- Commune of Babar
- Location of Babar, Algeria within Khenchela Province
- Babar Location of Babar within Algeria
- Coordinates: 35°10′09″N 7°06′05″E﻿ / ﻿35.1691777°N 7.1012878°E
- Country: Algeria
- Province: Khenchela
- District: Babar (coextensive)

Government
- • PMA Seats: 11

Area
- • Total: 4,037 km^{2} (1,559 sq mi)
- Elevation: 1,207 m (3,960 ft)

Population (1998)
- • Total: 28,182
- • Density: 6.981/km^{2} (18.08/sq mi)
- Time zone: UTC+01 (CET)
- Postal code: 40340
- ONS code: 4013

= Babar, Algeria =

See Babar and Babra for namesakes
Babar is a municipality in Khenchela Province, northeastern Algeria. As Ancient Babra, a former bishopric, it remains a Latin Catholic titular see.

== Name ==
Babar () is Amazigh (the Hamitic language of the Berbers), meaning the Lion's Master, from Bab 'master' (=chaoui) and Ar 'Lion'. It is the opening to the Berberian lion's Atlas range territory, to Sheshar (Chechar) and Seiar (Seïar).

== Modern Babar ==
The municipality is coextensive with Babar district and has a population of 28,182, which gives it 11 seats in the PMA. Its postal code is 40340 and its municipal code is 4013.

----------------

> _Stated problem 1_: In the article on Babar, Algeria, what is the municipality's postal code?

> _Dataset excerpts_:
----------------

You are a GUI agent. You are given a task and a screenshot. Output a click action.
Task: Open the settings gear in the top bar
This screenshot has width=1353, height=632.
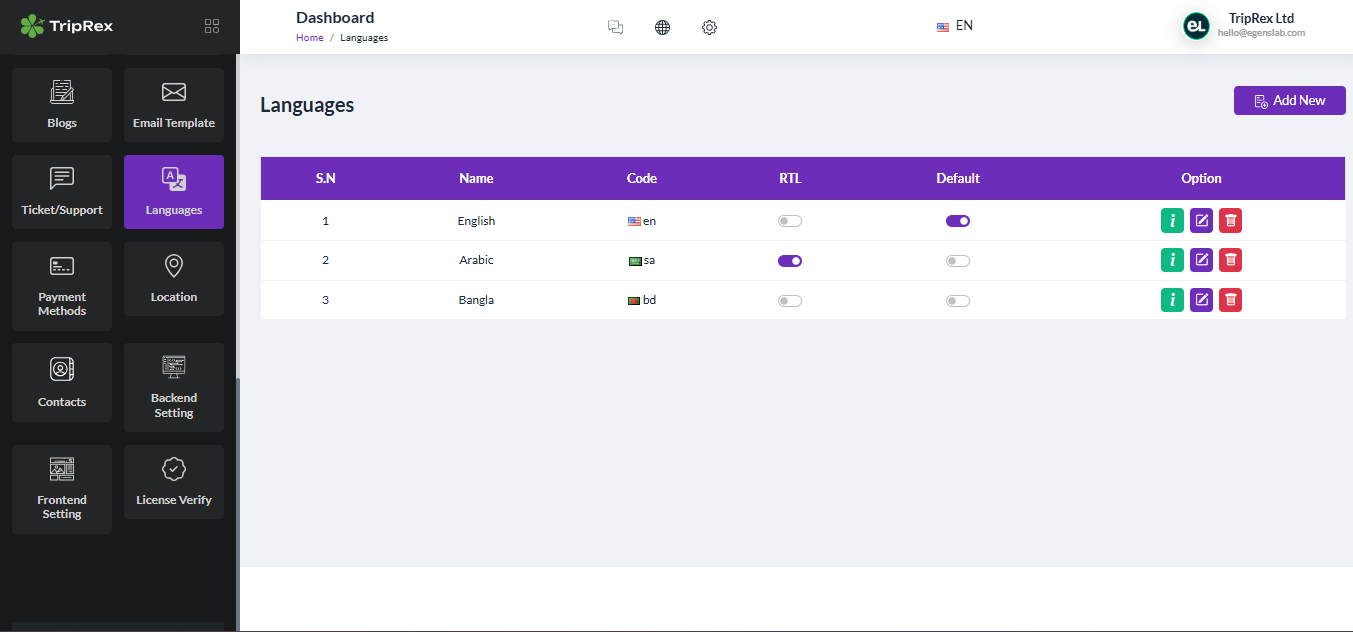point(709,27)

----------------

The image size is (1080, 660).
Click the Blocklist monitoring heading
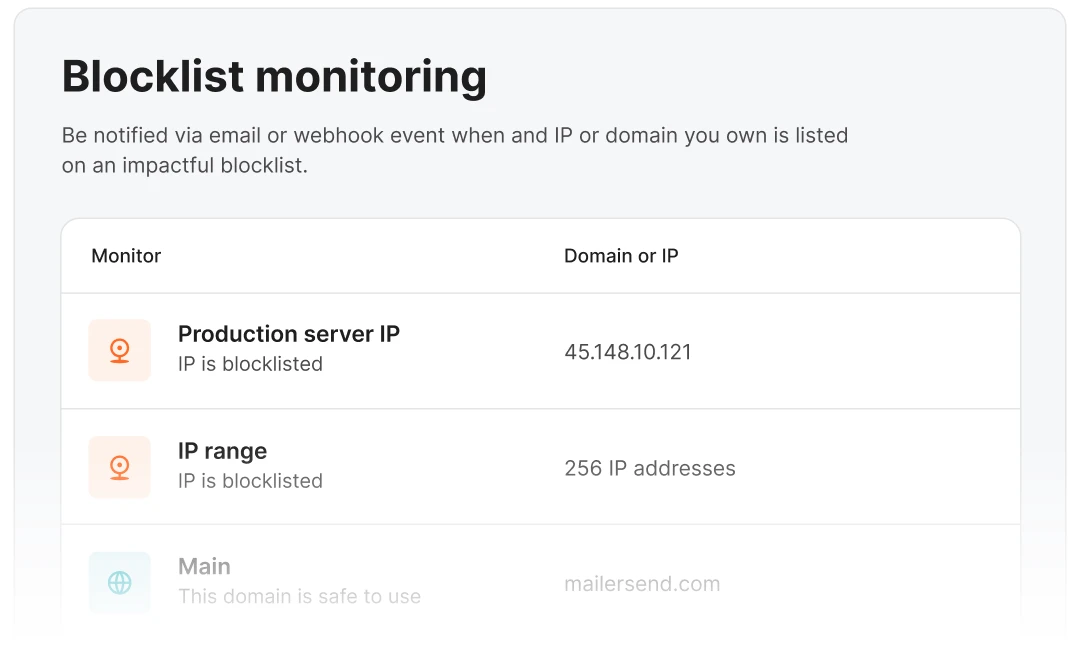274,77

----------------

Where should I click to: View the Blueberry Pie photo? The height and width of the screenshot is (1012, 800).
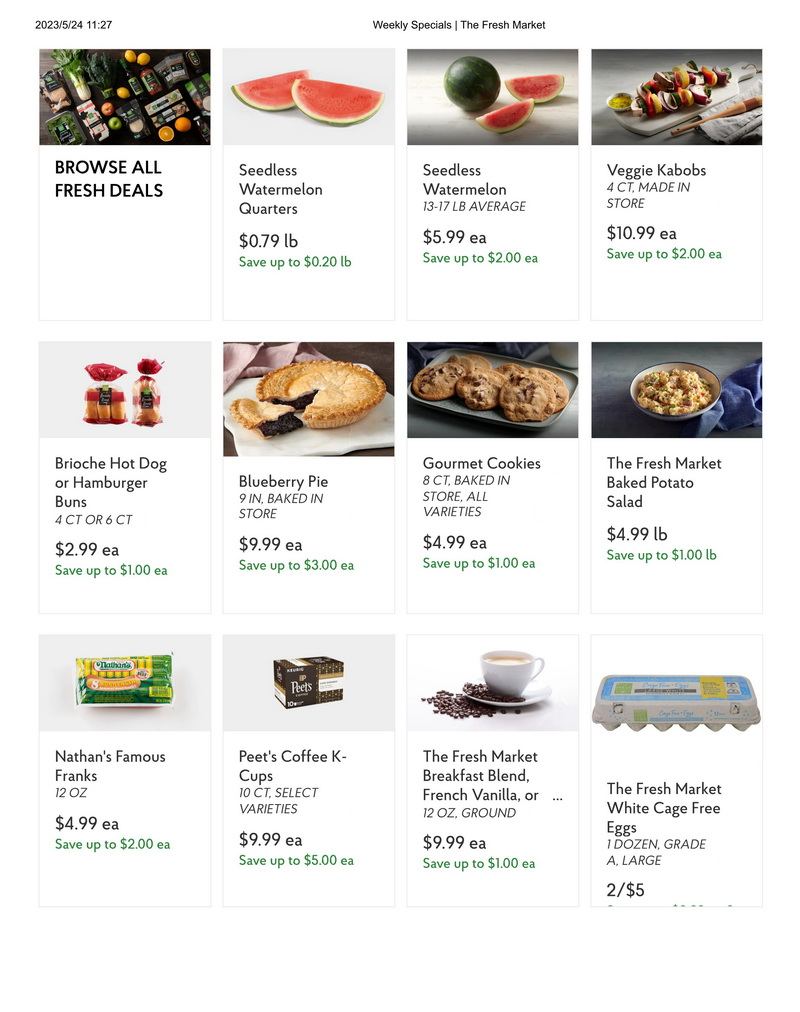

----------------

> _Stated problem 2_: Can you rewrite the rows starting with the line with "You are a GUI" and going on through the line with "point(709,27)", replacing "screenshot" with "screen image" and keeping everything else unchanged? Leave the pictures out.

> _Written solution 1_: 40340

> _Written solution 2_:
You are a GUI agent. You are given a task and a screen image. Output a click action.
Task: Open the settings gear in the top bar
This screen image has width=1353, height=632.
point(709,27)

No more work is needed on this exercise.